La chaîne servait à barrer l’accès au bas Val-de-Travers par le défilé de Saint-Sulpice. Elle était située à proximité de la Tour Bayard dont il ne reste que quelques pierres.
Elle est mentionnée dès le 15e siècle et figure dans les armoiries de l’ancienne commune de Saint-Sulpice. La topographie du lieu, étroit défilé, seul passage possible pour des véhicules entre le Vallon et la Franche Comté, suscita la naissance de mythes et de légendes.
L’une d’elle raconte que, durant les Guerres de Bourgogne, face à la menace d’invasion du Plateau suisse par le duc Charles le Téméraire, en 1476, cette chaîne fut forgée en une nuit. Arrêté par cet obstacle, le redoutable duc fit demi-tour et passa par le défilé de Jougne. Une bonne moitié des anneaux de fer ne portant pas de date pourraient remonter à cette époque. Les autres, marqués et datés, attestent de réinstallations ou d’élargissements de la route aux 18e et 19e siècles.
La lourde chaîne est constituée de 30 anneaux de fer forgés à différentes époques.

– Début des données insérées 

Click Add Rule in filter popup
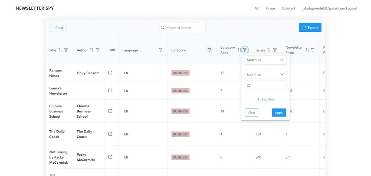The height and width of the screenshot is (176, 371). 266,99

Selon les archives du Musée de Fleurier, il ne s’agirait que de « quelques anneaux ». Au vu de la largeur de la route, la chaîne de la Tour Bayard, telle qu’elle nous est parvenue, semble néanmoins complète. L’anneau en forme d’étrier permettant l’accrochage au tenon fiché dans le rocher est daté de 1722 avec une marque de forgeron « AH ». Neuf anneaux portent la marque « AI ». Deux, dont celui du centre, plus massif, présentent la même marque avec la date 1840. Dix-huit anneaux, de facture plus grossière, ne portent aucune marque.

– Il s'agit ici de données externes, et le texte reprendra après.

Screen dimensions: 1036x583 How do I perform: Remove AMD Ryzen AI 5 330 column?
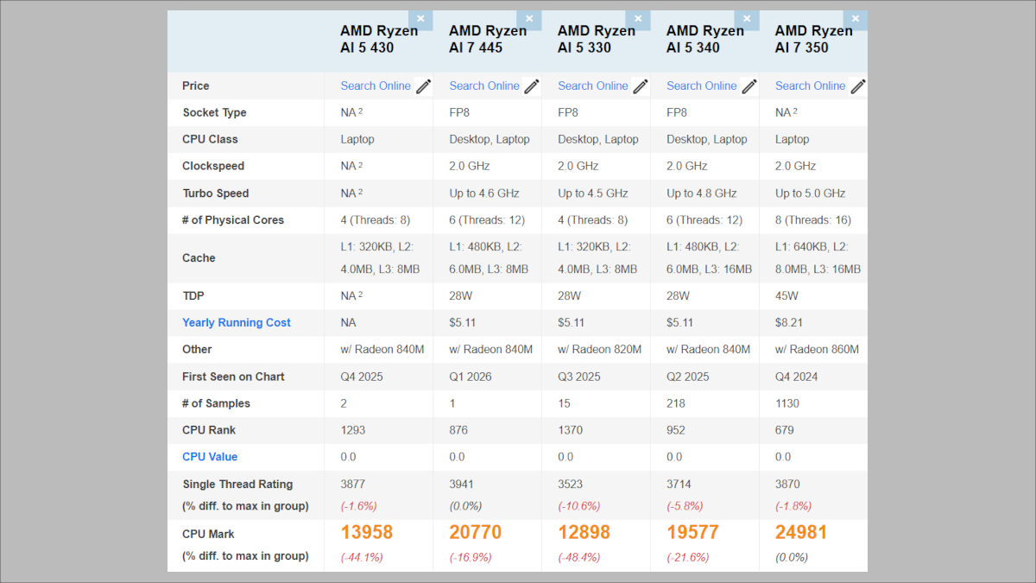pyautogui.click(x=638, y=18)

Témoin d’un système défensif lié à d’autres installations, telles que tours, péages, forts, la chaîne de Saint-Sulpice est l’un des premiers objets entrés dans les collections du Musée de Fleurier par dépôt de l’Etat de Neuchâtel en 1861. Elle était auparavant gardée au Château de Môtiers. On suppose que d’autres chaînes du même type existaient sur cette route : au débouché du Col des Etroits, au dessus de Sainte-Croix, et éventuellement à la Clusette, à l’extrémité est du Val-de-Travers. Ces barrages sont à restituer dans le contexte historique de la prise de pouvoir des comtes de Neuchâtel sur le Vautravers, dès la seconde moitié du 14e siècle, puis, plus tard, de l’amélioration des routes carrossables facilitant l’intrusion de voyageurs étrangers indésirables. La chaîne est également emblématique de l’exploitation du fer, des forges et hauts fourneaux implantés entre les Bayards et Saint-Sulpice durant le Moyen Âge.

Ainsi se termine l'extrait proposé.